The key areas that I had to master:
- How to design a graphical UI with native features (as opposed to the XCode UI library). The most critical component is the horizontal/vertical slider that makes entering data more efficient.
- HealthKit integration. Knomee imports data from trackers (e.g. Apple Watch) or other sources of data that are integrated into HealthKit
- Geolocation, iCloud, and a few other Apple services.
3. Machine Learning with EMLA
This last part is the more "research" oriented one, and a follow-up on previous research themes from the last 15 years.
EMLA stands for Evolutionary Machine Learning Agents, and is a child of GTES that was developed the previous years.
There have been three steps with the development of ML for Knomee:
- 2016 was the year to develop a first version of EMLA, that inherited from old work done 15 years ago when trying to forecast TV audience, while also reusing the algebra framework for "Learning hybrid algorithms for vehicle routing problems".
- 2017 was spent improving the robustness of forecasting, as more data became available. It became clear that the 2016 approach was influenced too much by my OR background and suffered badly from overfitting. I introduced regularization and simplified the algebra a little bit. I moved away from the "genetic" evolutionary algorithm of 2016 (stationary and too complex) and implemented RIES (Randomized Incremental Evolutionary Search) as as simpler (and incremental) alternative.
- 2018 is the last piece of the opus. Because the application has been available on the app store and running well for a year, I have accumulated more data.
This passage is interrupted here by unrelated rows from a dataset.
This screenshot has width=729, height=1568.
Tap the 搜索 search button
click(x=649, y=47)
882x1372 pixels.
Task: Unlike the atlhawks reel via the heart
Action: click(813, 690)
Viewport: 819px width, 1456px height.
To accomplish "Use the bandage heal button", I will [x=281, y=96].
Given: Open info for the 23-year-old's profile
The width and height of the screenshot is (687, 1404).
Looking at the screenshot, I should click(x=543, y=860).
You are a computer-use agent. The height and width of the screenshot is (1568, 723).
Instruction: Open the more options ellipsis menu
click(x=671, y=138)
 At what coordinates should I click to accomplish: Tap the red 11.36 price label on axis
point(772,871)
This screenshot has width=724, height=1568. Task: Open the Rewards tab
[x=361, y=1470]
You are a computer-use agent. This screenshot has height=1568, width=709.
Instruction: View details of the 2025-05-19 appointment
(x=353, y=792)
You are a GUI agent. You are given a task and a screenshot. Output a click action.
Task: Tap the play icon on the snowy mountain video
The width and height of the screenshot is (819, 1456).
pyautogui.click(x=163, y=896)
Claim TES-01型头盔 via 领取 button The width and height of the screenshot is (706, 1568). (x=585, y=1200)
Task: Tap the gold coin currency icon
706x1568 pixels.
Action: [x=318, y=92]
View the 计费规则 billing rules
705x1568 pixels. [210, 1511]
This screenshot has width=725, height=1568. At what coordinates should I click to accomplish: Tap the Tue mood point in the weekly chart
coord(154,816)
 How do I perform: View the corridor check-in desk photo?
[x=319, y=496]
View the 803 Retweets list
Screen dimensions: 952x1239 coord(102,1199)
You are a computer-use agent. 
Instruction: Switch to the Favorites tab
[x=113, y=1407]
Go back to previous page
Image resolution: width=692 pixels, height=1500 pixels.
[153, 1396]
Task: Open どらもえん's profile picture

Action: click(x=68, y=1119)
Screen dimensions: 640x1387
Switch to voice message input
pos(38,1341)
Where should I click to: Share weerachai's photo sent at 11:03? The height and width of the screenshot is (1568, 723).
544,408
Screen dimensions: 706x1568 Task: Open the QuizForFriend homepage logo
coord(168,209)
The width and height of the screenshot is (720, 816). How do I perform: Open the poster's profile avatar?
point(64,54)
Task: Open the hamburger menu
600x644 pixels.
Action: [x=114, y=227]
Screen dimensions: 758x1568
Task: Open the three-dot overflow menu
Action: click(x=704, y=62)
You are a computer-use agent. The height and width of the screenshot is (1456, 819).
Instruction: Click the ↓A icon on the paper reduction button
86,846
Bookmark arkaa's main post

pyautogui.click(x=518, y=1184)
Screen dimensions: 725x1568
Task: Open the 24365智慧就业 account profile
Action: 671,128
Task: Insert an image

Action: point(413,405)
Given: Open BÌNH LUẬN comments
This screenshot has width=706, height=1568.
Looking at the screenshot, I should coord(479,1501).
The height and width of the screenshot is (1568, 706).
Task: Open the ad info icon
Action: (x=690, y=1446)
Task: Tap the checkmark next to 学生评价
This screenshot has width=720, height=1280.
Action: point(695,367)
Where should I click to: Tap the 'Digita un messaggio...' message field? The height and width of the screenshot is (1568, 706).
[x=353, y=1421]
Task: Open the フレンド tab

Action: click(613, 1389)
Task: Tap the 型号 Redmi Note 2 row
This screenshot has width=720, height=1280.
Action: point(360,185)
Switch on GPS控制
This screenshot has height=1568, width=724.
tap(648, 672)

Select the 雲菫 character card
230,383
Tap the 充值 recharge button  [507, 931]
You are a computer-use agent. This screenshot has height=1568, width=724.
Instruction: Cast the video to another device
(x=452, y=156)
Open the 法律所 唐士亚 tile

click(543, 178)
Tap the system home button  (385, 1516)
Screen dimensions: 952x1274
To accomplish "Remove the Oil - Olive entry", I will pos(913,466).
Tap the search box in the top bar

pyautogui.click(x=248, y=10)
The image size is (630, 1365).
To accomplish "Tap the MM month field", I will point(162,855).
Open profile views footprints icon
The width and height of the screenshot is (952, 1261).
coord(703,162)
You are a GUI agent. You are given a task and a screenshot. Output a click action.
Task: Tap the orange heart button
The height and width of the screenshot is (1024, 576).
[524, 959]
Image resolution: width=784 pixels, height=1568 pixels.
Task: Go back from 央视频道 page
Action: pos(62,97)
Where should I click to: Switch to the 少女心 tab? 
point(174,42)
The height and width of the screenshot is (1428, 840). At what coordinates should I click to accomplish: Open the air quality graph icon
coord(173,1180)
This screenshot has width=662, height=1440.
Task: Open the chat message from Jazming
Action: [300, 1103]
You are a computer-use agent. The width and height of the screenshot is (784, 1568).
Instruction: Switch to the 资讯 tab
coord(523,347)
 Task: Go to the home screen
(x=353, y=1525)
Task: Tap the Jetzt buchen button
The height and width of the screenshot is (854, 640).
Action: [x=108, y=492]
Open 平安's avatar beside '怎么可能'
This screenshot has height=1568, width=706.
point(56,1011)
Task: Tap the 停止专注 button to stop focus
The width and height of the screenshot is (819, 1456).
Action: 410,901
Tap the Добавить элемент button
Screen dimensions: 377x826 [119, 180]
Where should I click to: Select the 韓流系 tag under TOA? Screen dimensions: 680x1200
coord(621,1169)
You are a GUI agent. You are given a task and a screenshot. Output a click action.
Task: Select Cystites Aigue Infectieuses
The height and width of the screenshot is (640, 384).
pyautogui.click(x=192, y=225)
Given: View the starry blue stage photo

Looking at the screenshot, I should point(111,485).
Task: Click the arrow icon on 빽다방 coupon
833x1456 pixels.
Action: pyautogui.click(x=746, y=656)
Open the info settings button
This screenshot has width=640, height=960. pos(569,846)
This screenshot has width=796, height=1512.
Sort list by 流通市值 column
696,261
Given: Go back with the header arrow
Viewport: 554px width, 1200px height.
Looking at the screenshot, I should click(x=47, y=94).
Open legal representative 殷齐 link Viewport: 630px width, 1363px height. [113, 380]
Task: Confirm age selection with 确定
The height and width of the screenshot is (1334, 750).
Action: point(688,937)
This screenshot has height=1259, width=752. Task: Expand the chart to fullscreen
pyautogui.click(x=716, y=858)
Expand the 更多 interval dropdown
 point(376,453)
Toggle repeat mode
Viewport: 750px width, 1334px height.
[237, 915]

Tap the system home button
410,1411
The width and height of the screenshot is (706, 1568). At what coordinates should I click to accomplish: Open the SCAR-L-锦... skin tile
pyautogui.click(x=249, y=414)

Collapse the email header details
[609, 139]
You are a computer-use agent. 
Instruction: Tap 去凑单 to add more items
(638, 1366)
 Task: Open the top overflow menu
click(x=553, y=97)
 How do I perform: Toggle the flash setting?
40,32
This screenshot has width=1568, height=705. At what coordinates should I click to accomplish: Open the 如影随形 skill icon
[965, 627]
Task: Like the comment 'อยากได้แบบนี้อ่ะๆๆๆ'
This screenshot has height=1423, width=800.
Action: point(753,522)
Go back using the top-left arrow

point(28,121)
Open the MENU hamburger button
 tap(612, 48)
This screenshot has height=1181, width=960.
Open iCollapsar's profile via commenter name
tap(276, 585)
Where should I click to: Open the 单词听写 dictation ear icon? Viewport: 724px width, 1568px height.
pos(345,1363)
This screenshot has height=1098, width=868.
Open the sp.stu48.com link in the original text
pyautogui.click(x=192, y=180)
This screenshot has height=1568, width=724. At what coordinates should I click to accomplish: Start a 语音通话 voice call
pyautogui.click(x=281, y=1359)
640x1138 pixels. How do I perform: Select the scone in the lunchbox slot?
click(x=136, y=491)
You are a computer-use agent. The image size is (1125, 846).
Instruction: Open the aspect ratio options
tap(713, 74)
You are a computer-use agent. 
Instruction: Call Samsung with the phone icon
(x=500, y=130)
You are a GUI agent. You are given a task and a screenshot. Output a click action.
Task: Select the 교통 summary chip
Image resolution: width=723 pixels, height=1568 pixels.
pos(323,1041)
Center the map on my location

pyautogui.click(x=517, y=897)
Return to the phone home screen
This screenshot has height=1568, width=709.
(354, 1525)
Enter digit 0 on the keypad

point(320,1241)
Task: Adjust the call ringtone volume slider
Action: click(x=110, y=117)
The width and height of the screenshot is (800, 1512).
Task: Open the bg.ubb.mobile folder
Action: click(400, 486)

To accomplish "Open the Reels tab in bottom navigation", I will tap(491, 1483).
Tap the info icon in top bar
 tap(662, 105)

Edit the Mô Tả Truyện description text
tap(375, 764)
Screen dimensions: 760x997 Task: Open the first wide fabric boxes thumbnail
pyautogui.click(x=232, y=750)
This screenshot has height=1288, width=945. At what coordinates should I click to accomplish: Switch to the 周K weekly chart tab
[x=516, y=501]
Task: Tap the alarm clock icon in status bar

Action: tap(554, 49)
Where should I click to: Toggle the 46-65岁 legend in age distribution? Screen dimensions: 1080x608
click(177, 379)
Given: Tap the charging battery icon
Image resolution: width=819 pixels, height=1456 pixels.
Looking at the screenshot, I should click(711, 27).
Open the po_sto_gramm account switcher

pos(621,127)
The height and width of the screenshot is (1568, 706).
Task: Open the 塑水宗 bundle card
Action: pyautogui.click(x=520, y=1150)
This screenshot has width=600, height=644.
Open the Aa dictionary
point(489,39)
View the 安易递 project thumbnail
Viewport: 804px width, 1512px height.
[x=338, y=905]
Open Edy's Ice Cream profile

I have further simplified the algebra, the randomized algorithm and added new forms of control for algebra terms generation ... which turned out to be a bad idea.
The cornerstone contribution was the development of ITP (Iterative Training Prototol) which is how I evaluate the various ML algorithm. This is nothing more than simulating a Knomee's user sequence of sessions : I feed the incremental algorithms with a sequence of measures and see how good their forecast is (based on the previous data from the past).
I have also implemented three classical algorithms to compare with the variants from EMLA: Linear Regression (using time features), k-means clustering, and ARMA (AutoRegressive Moving Average). The good news is that EMLA does better, the bad news (but not surprising) is that the forecasting performance (when supported by the data series) is weak.
My goal is to write a research paper this year to summarize these three years of experience with Quantified Self Machine Learning.